= Work to do =
Rewrite the lines from the one containing "The width and" through the last line, swapping "candlestick" for "price bar" and keeping everything else the same.

(Element and text position data)

○ ○ ○ ○

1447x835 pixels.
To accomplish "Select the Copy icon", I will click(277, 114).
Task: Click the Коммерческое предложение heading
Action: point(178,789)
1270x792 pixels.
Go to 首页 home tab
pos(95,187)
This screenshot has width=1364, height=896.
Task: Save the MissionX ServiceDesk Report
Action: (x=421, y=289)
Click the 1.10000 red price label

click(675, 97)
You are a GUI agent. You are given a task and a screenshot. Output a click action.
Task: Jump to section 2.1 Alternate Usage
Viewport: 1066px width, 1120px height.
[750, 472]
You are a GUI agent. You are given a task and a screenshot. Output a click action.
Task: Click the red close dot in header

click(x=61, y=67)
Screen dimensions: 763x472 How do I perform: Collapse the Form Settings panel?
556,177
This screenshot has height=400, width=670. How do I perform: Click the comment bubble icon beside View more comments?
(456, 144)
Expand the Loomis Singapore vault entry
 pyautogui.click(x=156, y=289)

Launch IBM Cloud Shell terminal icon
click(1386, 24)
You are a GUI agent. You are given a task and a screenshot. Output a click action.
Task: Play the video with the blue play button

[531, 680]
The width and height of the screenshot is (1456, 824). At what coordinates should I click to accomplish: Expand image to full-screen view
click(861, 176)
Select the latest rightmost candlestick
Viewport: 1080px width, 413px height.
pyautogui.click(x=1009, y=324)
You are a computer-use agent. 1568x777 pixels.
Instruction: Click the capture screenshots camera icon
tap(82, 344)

○ ○ ○ ○

= Task result =
The width and height of the screenshot is (1456, 824). At what coordinates should I click to accomplish: Expand image to full-screen view
click(861, 176)
Select the latest rightmost price bar
Viewport: 1080px width, 413px height.
pyautogui.click(x=1009, y=324)
You are a computer-use agent. 1568x777 pixels.
Instruction: Click the capture screenshots camera icon
tap(82, 344)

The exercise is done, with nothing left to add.